Archived WAL success/failure rate
Replication replay lag by standby
WAL disk usage growth slope
WAL generation spikes during deploy windows
Stale replication slots and retained WAL size

WAL Configuration Knobs Teams Should Know

WAL behavior is influenced by checkpoint cadence, retention thresholds, and archiving settings. Tuning these knobs changes both performance and recoverability characteristics.

Configuration should be validated against your target RPO/RTO and peak write patterns, not just average traffic.

Checkpoint cadence: impacts write amplification and restart time
WAL size bounds: affects retention pressure and burst handling
archive_mode + archive_command: determines off-node durability

Common WAL Failure Modes

Archive command fails silently or intermittently
Replication slot stops advancing and WAL accumulates
Disk fills due to unexpected WAL spikes
No tested restore path from base backup through replay

Related Concepts

WAL is tightly linked to archive_mode, archive_command, and recovery targets.
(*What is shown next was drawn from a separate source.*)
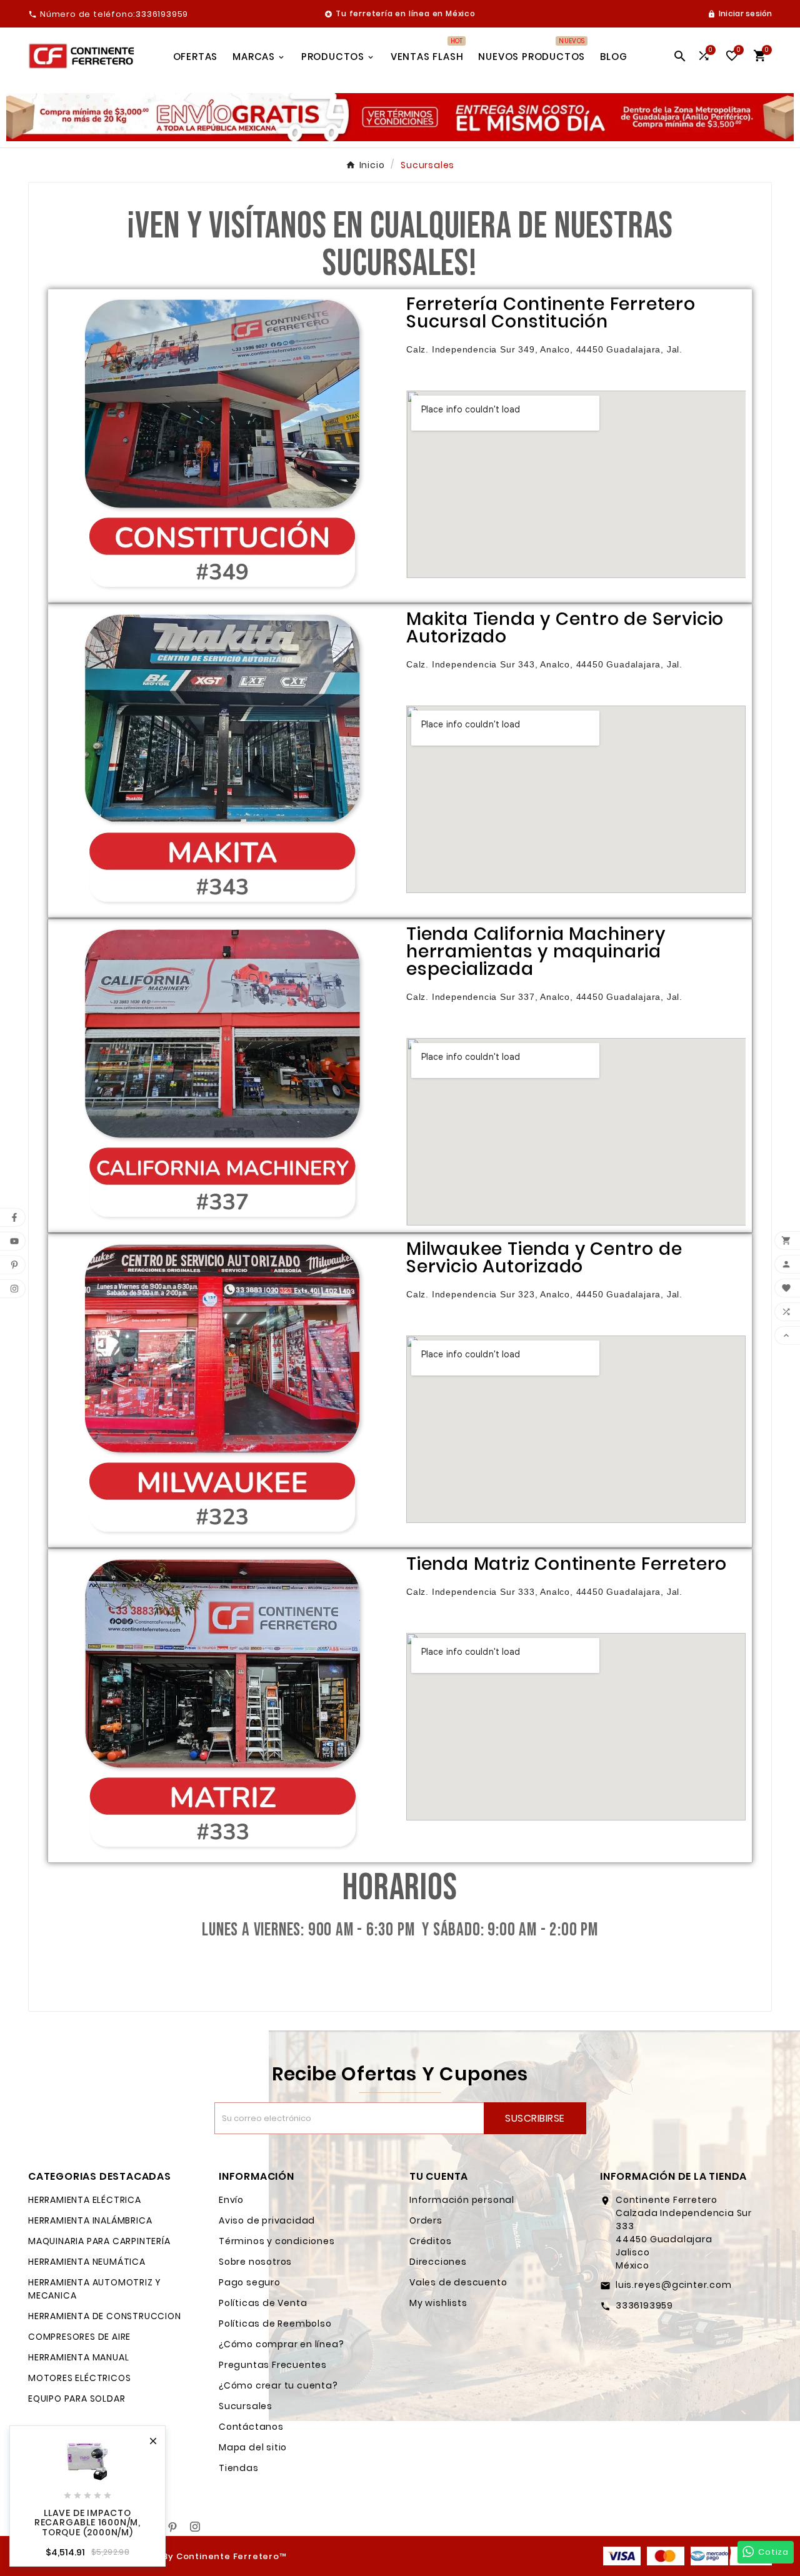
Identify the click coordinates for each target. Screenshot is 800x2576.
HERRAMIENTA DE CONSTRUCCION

Teams evaluating tooling should also compare operational workflows in this PostgreSQL backup/restore tools guide.

archive_mode and archive_command
Base backups and recovery targets
Replication slots and timeline management

Frequently Asked Questions

What is WAL in PostgreSQL?

WAL is the write-ahead log. PostgreSQL records changes there before data-file writes so crash recovery and replication can replay consistent history.

Does WAL affect performance?

Yes. WAL adds write overhead, but it is required for durability. Correct disk and checkpoint tuning typically keeps this overhead manageable.

How is WAL related to PITR?

PITR restores from a base backup and then replays WAL to a chosen recovery target. Without WAL archives, precise point-in-time restore is not possible.

Can WAL growth cause incidents?

Yes. Failed archiving, stuck replication slots, or heavy write bursts can fill storage. Monitor WAL generation and retention continuously.

Where should teams start with WAL operations?

Start with archive reliability, replay lag visibility, and restore drills. WAL is only safe when replay is regularly tested.